== Records for this exercise
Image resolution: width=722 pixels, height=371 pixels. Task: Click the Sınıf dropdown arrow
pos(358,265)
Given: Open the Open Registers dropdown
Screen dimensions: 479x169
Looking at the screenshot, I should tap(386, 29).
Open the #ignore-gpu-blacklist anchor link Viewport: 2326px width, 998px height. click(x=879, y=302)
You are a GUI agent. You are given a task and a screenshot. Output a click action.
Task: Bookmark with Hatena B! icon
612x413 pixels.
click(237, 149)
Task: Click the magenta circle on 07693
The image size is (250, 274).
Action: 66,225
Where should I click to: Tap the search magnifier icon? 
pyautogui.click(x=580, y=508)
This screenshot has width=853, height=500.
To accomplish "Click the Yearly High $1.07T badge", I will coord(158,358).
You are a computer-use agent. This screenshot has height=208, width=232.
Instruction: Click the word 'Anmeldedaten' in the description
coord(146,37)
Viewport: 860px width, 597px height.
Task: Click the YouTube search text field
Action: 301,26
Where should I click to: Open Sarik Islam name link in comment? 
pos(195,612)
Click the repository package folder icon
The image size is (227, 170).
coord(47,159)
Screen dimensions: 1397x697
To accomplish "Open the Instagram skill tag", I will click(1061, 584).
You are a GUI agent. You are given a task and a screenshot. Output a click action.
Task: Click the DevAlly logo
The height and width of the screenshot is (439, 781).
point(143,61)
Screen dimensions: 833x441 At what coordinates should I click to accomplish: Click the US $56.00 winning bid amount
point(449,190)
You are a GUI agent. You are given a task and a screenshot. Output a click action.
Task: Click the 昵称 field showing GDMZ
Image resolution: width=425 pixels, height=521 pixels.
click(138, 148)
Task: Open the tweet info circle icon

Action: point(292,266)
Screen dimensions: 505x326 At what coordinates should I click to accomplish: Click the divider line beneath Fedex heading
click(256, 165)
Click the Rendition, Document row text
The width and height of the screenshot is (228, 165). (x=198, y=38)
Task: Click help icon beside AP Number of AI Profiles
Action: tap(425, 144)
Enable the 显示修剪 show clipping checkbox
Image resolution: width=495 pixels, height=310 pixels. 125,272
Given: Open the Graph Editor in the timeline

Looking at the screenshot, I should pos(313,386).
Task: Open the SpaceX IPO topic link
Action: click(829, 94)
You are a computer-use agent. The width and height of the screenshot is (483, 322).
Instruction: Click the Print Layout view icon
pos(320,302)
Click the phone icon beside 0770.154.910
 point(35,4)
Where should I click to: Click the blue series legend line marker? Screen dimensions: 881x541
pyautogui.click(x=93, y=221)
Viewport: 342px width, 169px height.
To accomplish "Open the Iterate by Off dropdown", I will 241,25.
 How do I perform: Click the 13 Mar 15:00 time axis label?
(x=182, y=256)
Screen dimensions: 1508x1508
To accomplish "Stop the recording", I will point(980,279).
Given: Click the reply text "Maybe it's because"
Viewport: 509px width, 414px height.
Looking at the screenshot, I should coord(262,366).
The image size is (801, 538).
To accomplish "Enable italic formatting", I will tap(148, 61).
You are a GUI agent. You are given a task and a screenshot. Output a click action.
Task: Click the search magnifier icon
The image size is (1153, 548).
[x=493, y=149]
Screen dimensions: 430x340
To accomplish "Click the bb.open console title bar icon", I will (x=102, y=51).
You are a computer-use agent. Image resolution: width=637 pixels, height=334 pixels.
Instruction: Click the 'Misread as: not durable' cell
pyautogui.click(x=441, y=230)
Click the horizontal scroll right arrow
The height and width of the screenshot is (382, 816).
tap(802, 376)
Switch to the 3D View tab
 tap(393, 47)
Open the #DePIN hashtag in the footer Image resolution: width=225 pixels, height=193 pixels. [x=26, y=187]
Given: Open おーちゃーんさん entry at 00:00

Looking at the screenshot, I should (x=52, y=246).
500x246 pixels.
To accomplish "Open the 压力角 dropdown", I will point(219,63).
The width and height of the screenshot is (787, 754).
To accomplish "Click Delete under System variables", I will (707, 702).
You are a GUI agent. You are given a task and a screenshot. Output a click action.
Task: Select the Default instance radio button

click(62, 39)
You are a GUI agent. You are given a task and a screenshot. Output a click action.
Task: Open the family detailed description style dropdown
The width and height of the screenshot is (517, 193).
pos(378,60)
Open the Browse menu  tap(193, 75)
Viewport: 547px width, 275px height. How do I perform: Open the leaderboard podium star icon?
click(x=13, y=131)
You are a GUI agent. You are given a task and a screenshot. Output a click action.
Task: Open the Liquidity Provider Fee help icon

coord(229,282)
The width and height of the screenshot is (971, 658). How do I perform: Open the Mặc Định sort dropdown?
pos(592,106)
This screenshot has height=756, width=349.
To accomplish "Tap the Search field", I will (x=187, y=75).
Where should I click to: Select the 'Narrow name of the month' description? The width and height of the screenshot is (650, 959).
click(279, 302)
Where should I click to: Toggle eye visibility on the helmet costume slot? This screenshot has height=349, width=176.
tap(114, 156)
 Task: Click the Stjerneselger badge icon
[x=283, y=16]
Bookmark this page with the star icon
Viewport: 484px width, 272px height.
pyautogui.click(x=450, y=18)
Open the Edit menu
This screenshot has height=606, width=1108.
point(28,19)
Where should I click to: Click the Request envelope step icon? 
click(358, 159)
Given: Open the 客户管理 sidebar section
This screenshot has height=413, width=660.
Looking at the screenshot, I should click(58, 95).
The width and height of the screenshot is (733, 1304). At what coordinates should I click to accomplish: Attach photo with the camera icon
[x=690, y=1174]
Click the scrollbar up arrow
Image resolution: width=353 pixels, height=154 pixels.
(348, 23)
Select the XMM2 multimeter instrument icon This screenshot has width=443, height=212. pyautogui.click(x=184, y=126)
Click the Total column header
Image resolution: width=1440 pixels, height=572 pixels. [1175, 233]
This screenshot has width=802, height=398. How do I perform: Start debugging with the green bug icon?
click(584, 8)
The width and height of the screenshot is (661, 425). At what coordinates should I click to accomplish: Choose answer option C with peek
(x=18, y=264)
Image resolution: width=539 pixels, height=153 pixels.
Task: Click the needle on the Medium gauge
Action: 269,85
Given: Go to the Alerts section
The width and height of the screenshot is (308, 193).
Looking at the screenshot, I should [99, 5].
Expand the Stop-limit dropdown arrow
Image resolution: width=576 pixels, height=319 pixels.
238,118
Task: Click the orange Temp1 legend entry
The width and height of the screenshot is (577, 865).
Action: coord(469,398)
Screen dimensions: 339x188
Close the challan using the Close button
====
→ **Required action**
Every entry above should be written out again, precisely.

→ **Response to the task**
Image resolution: width=722 pixels, height=371 pixels. Task: Click the Sınıf dropdown arrow
pos(358,265)
Given: Open the Open Registers dropdown
Screen dimensions: 479x169
Looking at the screenshot, I should tap(386, 29).
Open the #ignore-gpu-blacklist anchor link Viewport: 2326px width, 998px height. click(x=879, y=302)
You are a GUI agent. You are given a task and a screenshot. Output a click action.
Task: Bookmark with Hatena B! icon
612x413 pixels.
click(237, 149)
Task: Click the magenta circle on 07693
The image size is (250, 274).
Action: 66,225
Where should I click to: Tap the search magnifier icon? 
pyautogui.click(x=580, y=508)
This screenshot has width=853, height=500.
To accomplish "Click the Yearly High $1.07T badge", I will coord(158,358).
You are a computer-use agent. This screenshot has height=208, width=232.
Instruction: Click the word 'Anmeldedaten' in the description
coord(146,37)
Viewport: 860px width, 597px height.
Task: Click the YouTube search text field
Action: 301,26
Where should I click to: Open Sarik Islam name link in comment? 
pos(195,612)
Click the repository package folder icon
The image size is (227, 170).
coord(47,159)
Screen dimensions: 1397x697
To accomplish "Open the Instagram skill tag", I will click(1061, 584).
You are a GUI agent. You are given a task and a screenshot. Output a click action.
Task: Click the DevAlly logo
The height and width of the screenshot is (439, 781).
point(143,61)
Screen dimensions: 833x441 At what coordinates should I click to accomplish: Click the US $56.00 winning bid amount
point(449,190)
You are a GUI agent. You are given a task and a screenshot. Output a click action.
Task: Click the 昵称 field showing GDMZ
Image resolution: width=425 pixels, height=521 pixels.
click(138, 148)
Task: Open the tweet info circle icon

Action: point(292,266)
Screen dimensions: 505x326 At what coordinates should I click to accomplish: Click the divider line beneath Fedex heading
click(256, 165)
Click the Rendition, Document row text
The width and height of the screenshot is (228, 165). (x=198, y=38)
Task: Click help icon beside AP Number of AI Profiles
Action: tap(425, 144)
Enable the 显示修剪 show clipping checkbox
Image resolution: width=495 pixels, height=310 pixels. 125,272
Given: Open the Graph Editor in the timeline

Looking at the screenshot, I should pos(313,386).
Task: Open the SpaceX IPO topic link
Action: click(829, 94)
You are a computer-use agent. The width and height of the screenshot is (483, 322).
Instruction: Click the Print Layout view icon
pos(320,302)
Click the phone icon beside 0770.154.910
 point(35,4)
Where should I click to: Click the blue series legend line marker? Screen dimensions: 881x541
pyautogui.click(x=93, y=221)
Viewport: 342px width, 169px height.
To accomplish "Open the Iterate by Off dropdown", I will 241,25.
 How do I perform: Click the 13 Mar 15:00 time axis label?
(x=182, y=256)
Screen dimensions: 1508x1508
To accomplish "Stop the recording", I will point(980,279).
Given: Click the reply text "Maybe it's because"
Viewport: 509px width, 414px height.
Looking at the screenshot, I should coord(262,366).
The image size is (801, 538).
To accomplish "Enable italic formatting", I will tap(148, 61).
You are a GUI agent. You are given a task and a screenshot. Output a click action.
Task: Click the search magnifier icon
The image size is (1153, 548).
[x=493, y=149]
Screen dimensions: 430x340
To accomplish "Click the bb.open console title bar icon", I will (x=102, y=51).
You are a computer-use agent. Image resolution: width=637 pixels, height=334 pixels.
Instruction: Click the 'Misread as: not durable' cell
pyautogui.click(x=441, y=230)
Click the horizontal scroll right arrow
The height and width of the screenshot is (382, 816).
tap(802, 376)
Switch to the 3D View tab
 tap(393, 47)
Open the #DePIN hashtag in the footer Image resolution: width=225 pixels, height=193 pixels. [x=26, y=187]
Given: Open おーちゃーんさん entry at 00:00

Looking at the screenshot, I should (x=52, y=246).
500x246 pixels.
To accomplish "Open the 压力角 dropdown", I will point(219,63).
The width and height of the screenshot is (787, 754).
To accomplish "Click Delete under System variables", I will (707, 702).
You are a GUI agent. You are given a task and a screenshot. Output a click action.
Task: Select the Default instance radio button

click(62, 39)
You are a GUI agent. You are given a task and a screenshot. Output a click action.
Task: Open the family detailed description style dropdown
The width and height of the screenshot is (517, 193).
pos(378,60)
Open the Browse menu  tap(193, 75)
Viewport: 547px width, 275px height. How do I perform: Open the leaderboard podium star icon?
click(x=13, y=131)
You are a GUI agent. You are given a task and a screenshot. Output a click action.
Task: Open the Liquidity Provider Fee help icon

coord(229,282)
The width and height of the screenshot is (971, 658). How do I perform: Open the Mặc Định sort dropdown?
pos(592,106)
This screenshot has height=756, width=349.
To accomplish "Tap the Search field", I will (x=187, y=75).
Where should I click to: Select the 'Narrow name of the month' description? The width and height of the screenshot is (650, 959).
click(279, 302)
Where should I click to: Toggle eye visibility on the helmet costume slot? This screenshot has height=349, width=176.
tap(114, 156)
 Task: Click the Stjerneselger badge icon
[x=283, y=16]
Bookmark this page with the star icon
Viewport: 484px width, 272px height.
pyautogui.click(x=450, y=18)
Open the Edit menu
This screenshot has height=606, width=1108.
point(28,19)
Where should I click to: Click the Request envelope step icon? 
click(358, 159)
Given: Open the 客户管理 sidebar section
This screenshot has height=413, width=660.
Looking at the screenshot, I should click(58, 95).
The width and height of the screenshot is (733, 1304). At what coordinates should I click to accomplish: Attach photo with the camera icon
[x=690, y=1174]
Click the scrollbar up arrow
Image resolution: width=353 pixels, height=154 pixels.
(348, 23)
Select the XMM2 multimeter instrument icon This screenshot has width=443, height=212. pyautogui.click(x=184, y=126)
Click the Total column header
Image resolution: width=1440 pixels, height=572 pixels. [1175, 233]
This screenshot has width=802, height=398. How do I perform: Start debugging with the green bug icon?
click(584, 8)
The width and height of the screenshot is (661, 425). At what coordinates should I click to accomplish: Choose answer option C with peek
(x=18, y=264)
Image resolution: width=539 pixels, height=153 pixels.
Task: Click the needle on the Medium gauge
Action: 269,85
Given: Go to the Alerts section
The width and height of the screenshot is (308, 193).
Looking at the screenshot, I should [99, 5].
Expand the Stop-limit dropdown arrow
Image resolution: width=576 pixels, height=319 pixels.
238,118
Task: Click the orange Temp1 legend entry
The width and height of the screenshot is (577, 865).
Action: coord(469,398)
Screen dimensions: 339x188
Close the challan using the Close button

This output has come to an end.